Oatmeal definitely gets all the attention for breakfast. Whether cooked in a bowl with some flax and sunflower seeds, or crumbled with cinnamon, butter and clumped over apples, it's always oatmeal.
I recently got Gwyneth Paltrow's cookbook It's All Good ("all iz well" what up movie reference, what up superwoman reference). In it, she talks about how she was really feeling the ill effects of her stressful, crazy lifestyle, and so went about eating better. The cookbook is a culmination of mostly vegan, pretty simple recipes with basic ingredients.
I haven't actually made any of her recipes yet, but they are pushing me to cook more random, new-to-me things. I haphazardly made huevos rancheros the other day, and they were AWESOME. And beyond easy to throw together.
I've made avocado toast a couple times for myself - my favorite reincarnation of that also simple meal includes feta, a fried egg, and lots of lime/lemon juice.
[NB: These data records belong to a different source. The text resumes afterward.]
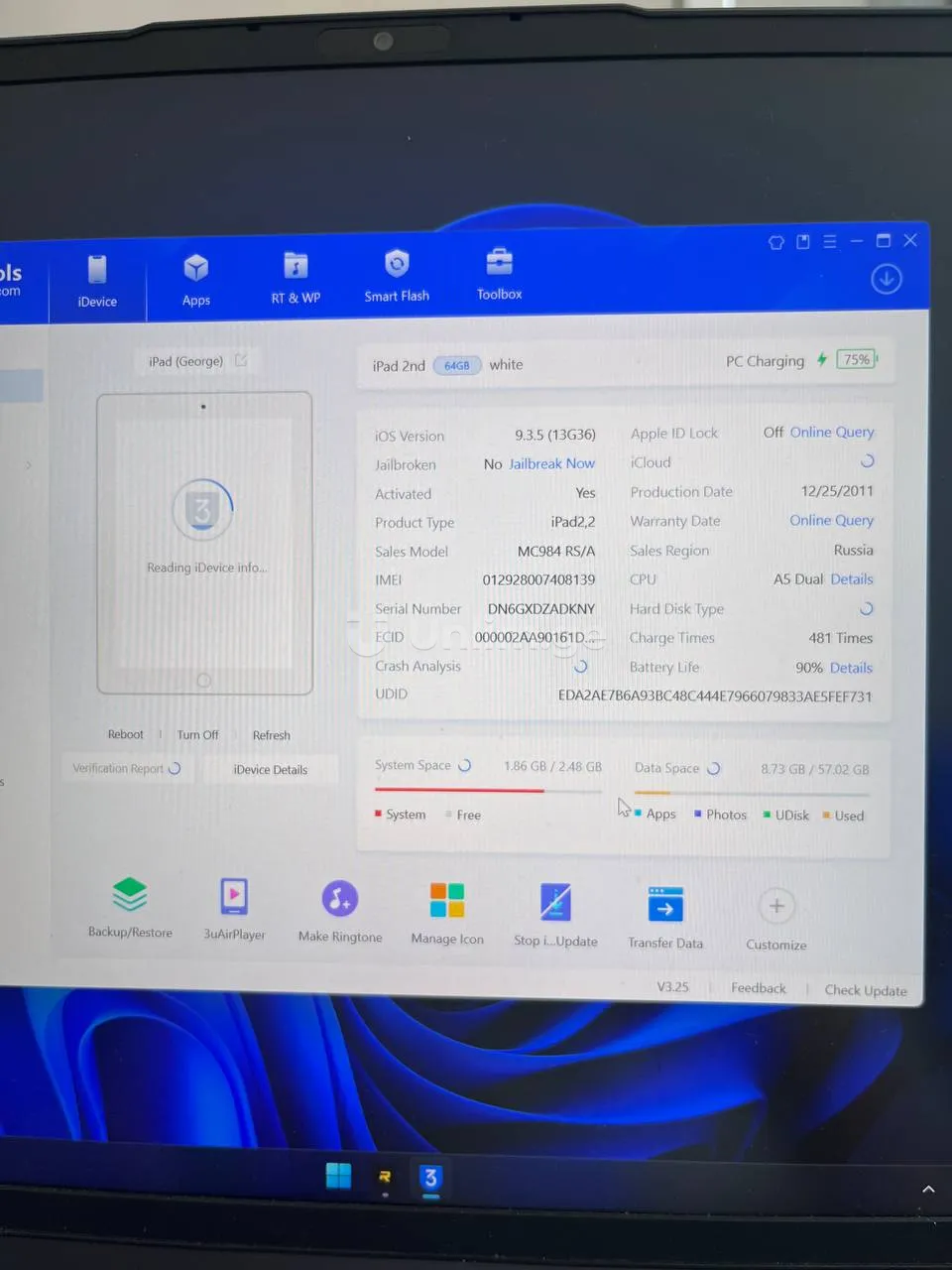Image resolution: width=952 pixels, height=1270 pixels.
Task: Open the download manager arrow icon
Action: pyautogui.click(x=886, y=280)
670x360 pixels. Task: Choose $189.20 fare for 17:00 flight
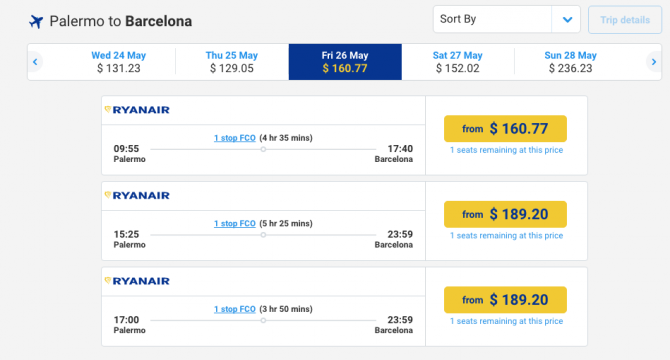505,300
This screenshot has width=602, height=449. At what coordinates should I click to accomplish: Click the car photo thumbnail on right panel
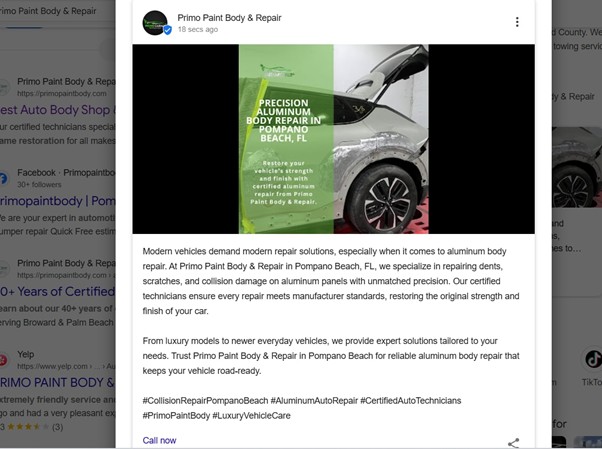pyautogui.click(x=577, y=167)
And then I tried this breakfast quinoa. After seeing it on foodgawker, it looked too good to not try. Dry quinoa and cinnamon are toasted in a pan. Peaches are allowed to warm and caramelize without any butter or oil in the pan. Just as they start to stick, almond milk and the spiced quinoa are tossed back in. Twenty minutes of simmering results in a very interesting breakfast dish.
I don't think I was a fan of the cinnamon. But the entire thing was insanely filling! And softening the peaches like that releases their natural sugars so much that it was almost too sweet for me. I ate half of it, and gave half to my mom, who said that all the chewing was enough to fill her up. Whatever works, right? he he
I will most likely make this again. Tryna give oatmeal a break, you know?
Peachy Breakfast Quinoa
slightly adapted from here.
- 1/3 cup quinoa, rinsed
- 1/2 teaspoon cinnamon
- tiny pinch nutmeg
- optional: a teeny bit of coconut oil (I did this)
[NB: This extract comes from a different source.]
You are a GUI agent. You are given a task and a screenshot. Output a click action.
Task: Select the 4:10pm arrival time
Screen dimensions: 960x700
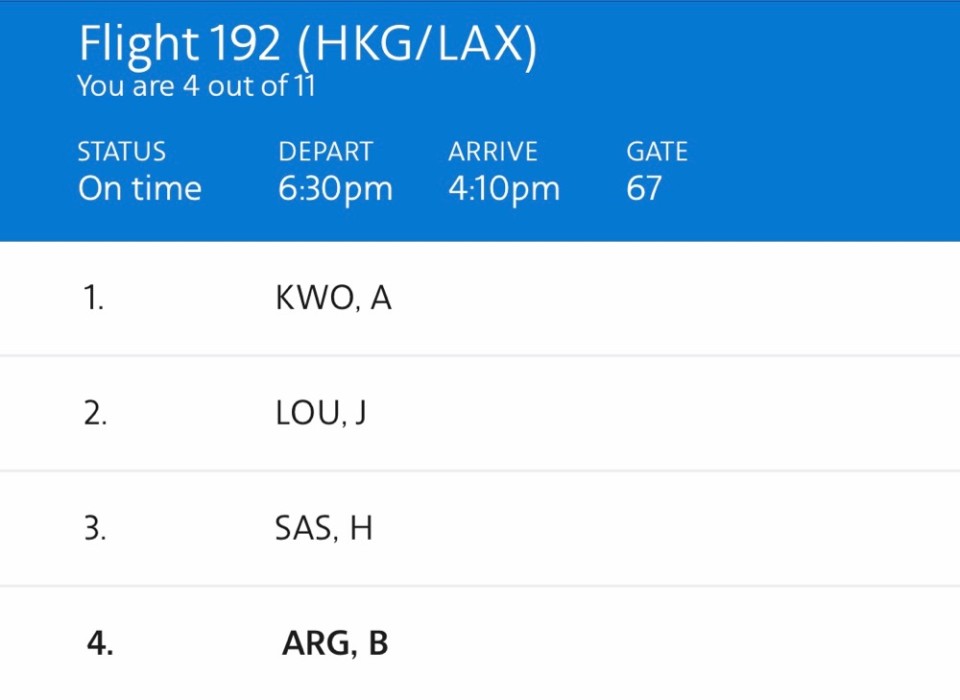pyautogui.click(x=503, y=189)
- 1 peach, washed and sliced (I like the skin on)
- 3/4 cup almond milk (I used unsweetened)
- 1/4 cup water (or could just use almond milk)
- a glug (about 1/2 Tablespoon) maple syrup, optional (I did this, but it was too sweet for me; my peaches were sweet enough alone)
- Add quinoa and spices to saucepan. Toast on medium-low for about 5 minutes. If you'd like, add a small chunk (1/8 - 1/4 teaspoon) of coconut oil to coat the quinoa grains. Remove quinoa to a bowl.
- Microwave (or heat on stove) almond milk and water until very hot and slightly steaming.
- Add peach slices to saucepan. Heat on low-medium for about 5 minutes. Just as the peaches start sticking, add quinoa and hot almond milk into pan. Stir.
- Partially cover and simmer 15-20 minutes, stirring occasionally. Once quinoa is cooked (you can see its little spirals), it is ready!